Plug-in Hybrid Cars

Hybrid cars combine two technologies, usually a battery and a gasoline or diesel engine. With a large battery, the engine doesn’t have to produce as much power, and doesn’t have to be built to operate over a large range of power requirements, from driving at a constant 30 mph to merging into freeway traffic. The battery assist allows the engine to operate more often in its most efficient range.

Plug-in hybrids use an even larger battery. If they are charged up at night, they can go short distances (20 miles or more) during the day with battery power alone. On average, cars are expected to get about 100 miles to the gallon with a charging cost of $1/gallon.

There are several obstacles to plug-in hybrid cars. The car costs much more, and batteries need to be replaced and disposed of. New coal power plants will spew pollution and greenhouse gases. Batteries are polluting under the best of conditions.

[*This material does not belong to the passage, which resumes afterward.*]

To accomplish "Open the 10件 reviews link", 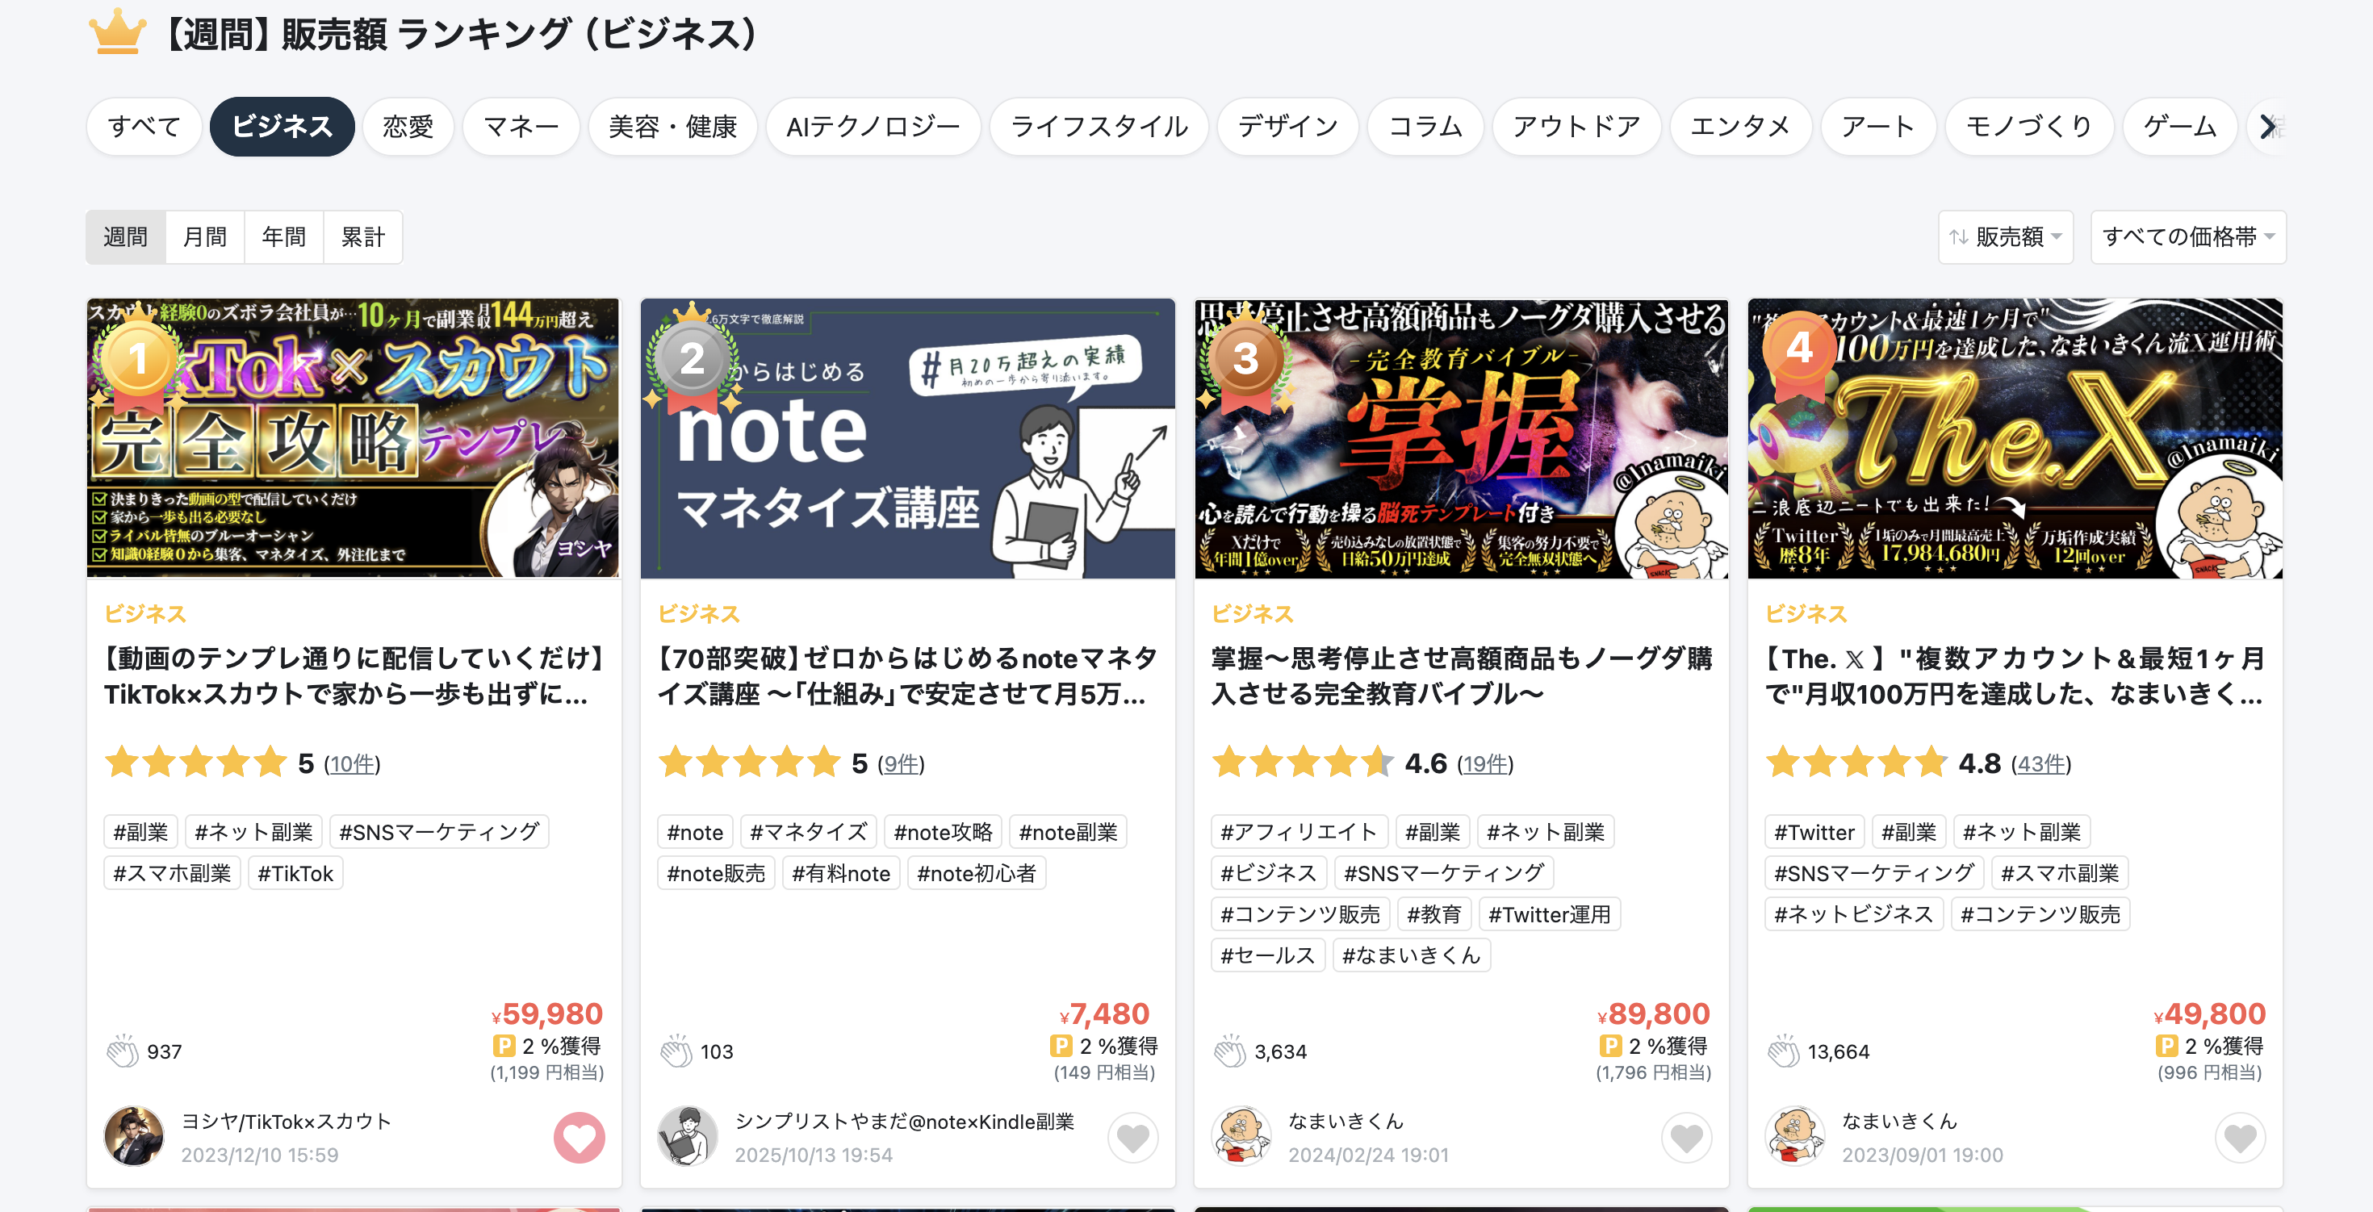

There are advantages as well. Utilities would be able to use more base load power plants (running 24/7) and less of the more expensive peak load plants (not true where hydroelectric power is used for baseload). Oil use would drop dramatically if all vehicles are plug-in hybrids, bringing down both the price of oil and the amount of money going to oil powers.

From National Renewable Energy Laboratory
Plug-in Hybrid

Standard hybrid electric vehicles contain a small- to medium-sized battery pack and electric motor. These devices help the engine operate more efficiently and enable normally wasted braking energy to be recaptured. While hybridization helps improve the fuel efficiency of hybrid vehicles, all of the energy used still comes from the fuel tank. Even the energy stored in the battery was once fuel.

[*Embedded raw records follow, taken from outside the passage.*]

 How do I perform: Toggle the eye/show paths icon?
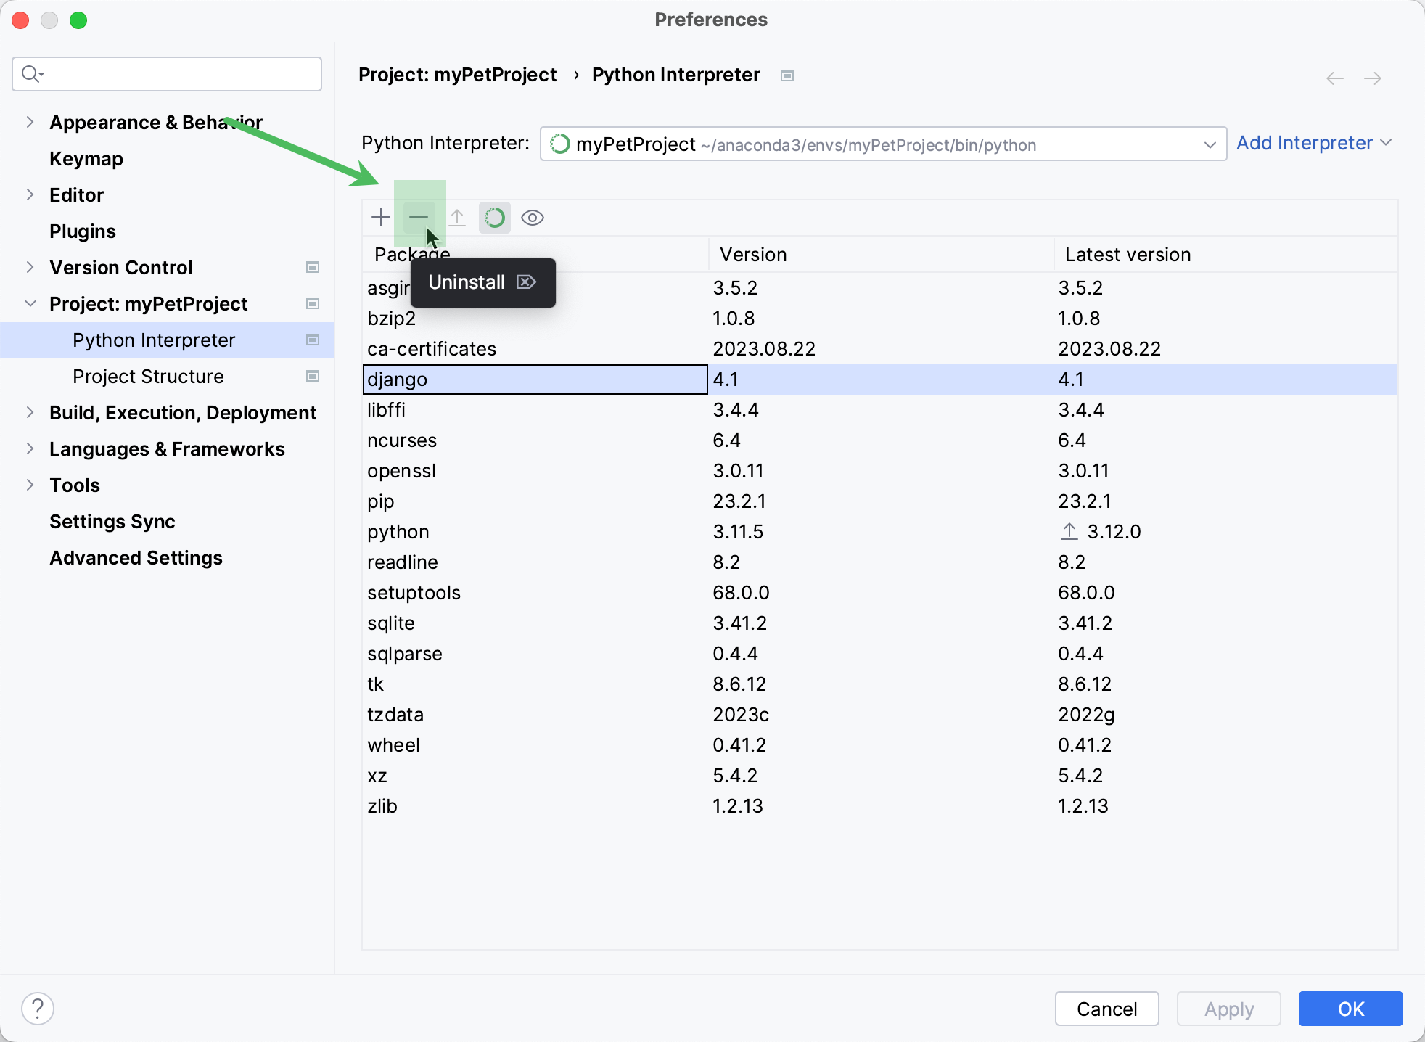[x=532, y=218]
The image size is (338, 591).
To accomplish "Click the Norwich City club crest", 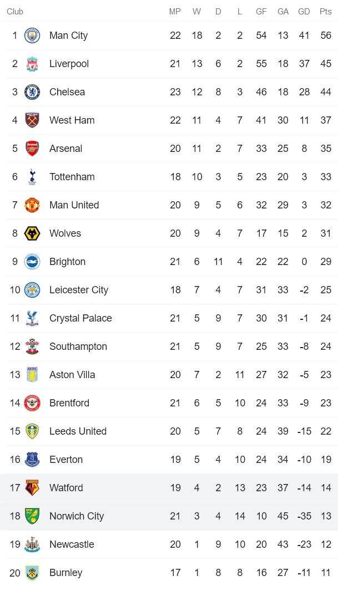I will 33,516.
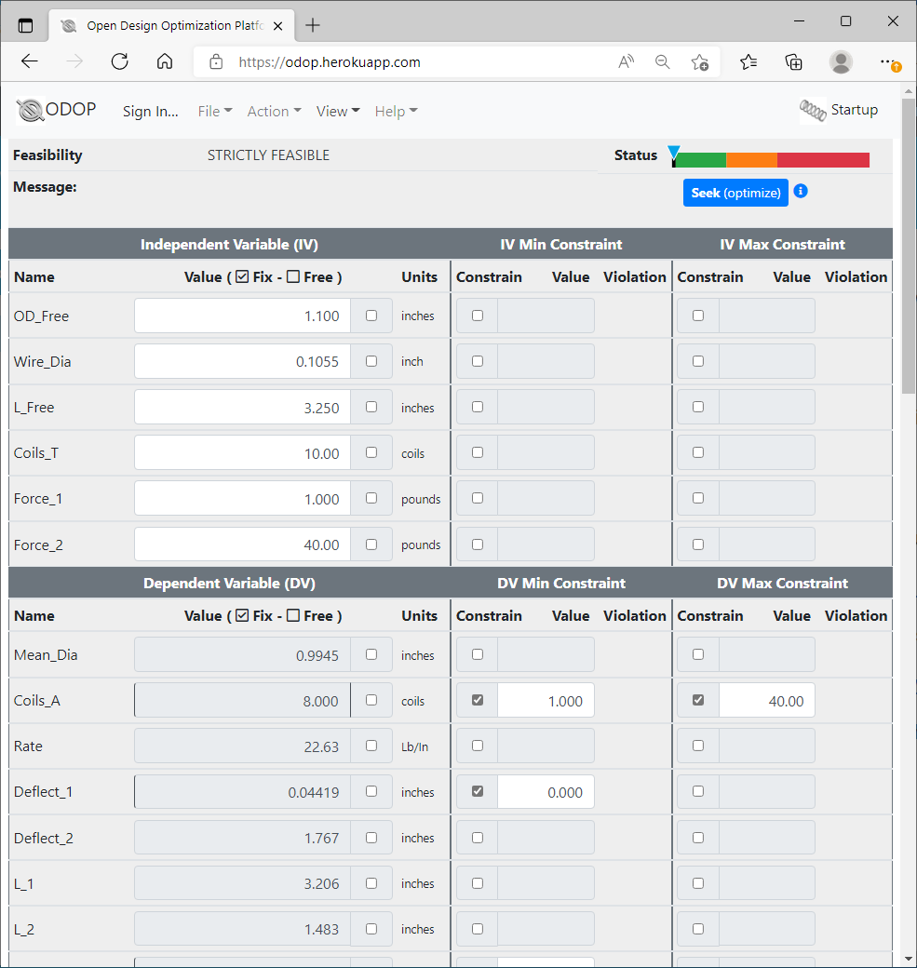Uncheck the Coils_A min constraint

(x=477, y=699)
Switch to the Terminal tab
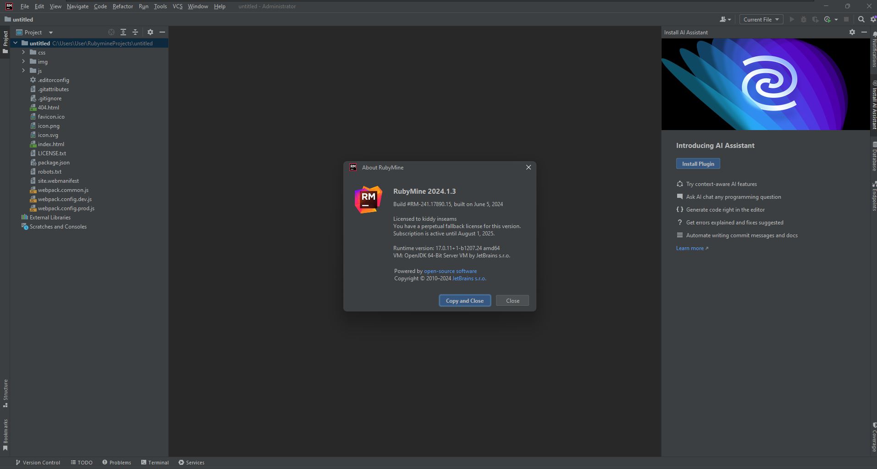Screen dimensions: 877x469 tap(154, 463)
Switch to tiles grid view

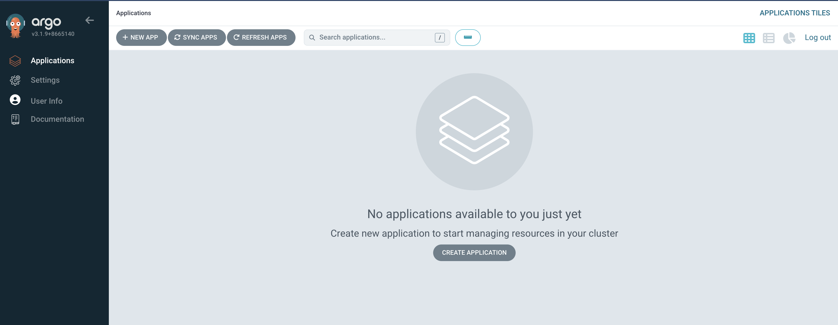[x=749, y=38]
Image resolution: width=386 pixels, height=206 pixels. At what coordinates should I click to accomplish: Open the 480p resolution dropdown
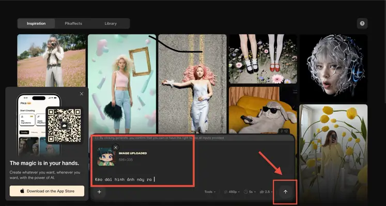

In contrast, plug-in hybrid electric vehicles have the ability to recharge their batteries with electricity from the utility grid. They typically have larger battery packs and will use the stored electric energy instead of gasoline whenever possible. Under some conditions, a plug-in hybrid may even operate on electric power only. When needed, the engine and liquid fuel will be used to extend driving range and enhance performance. An onboard computer decides when to use which fuel.

Hence its name, a plug-in hybrid features a plug, which can be plugged into a standard 110-volt outlet for recharging the batteries.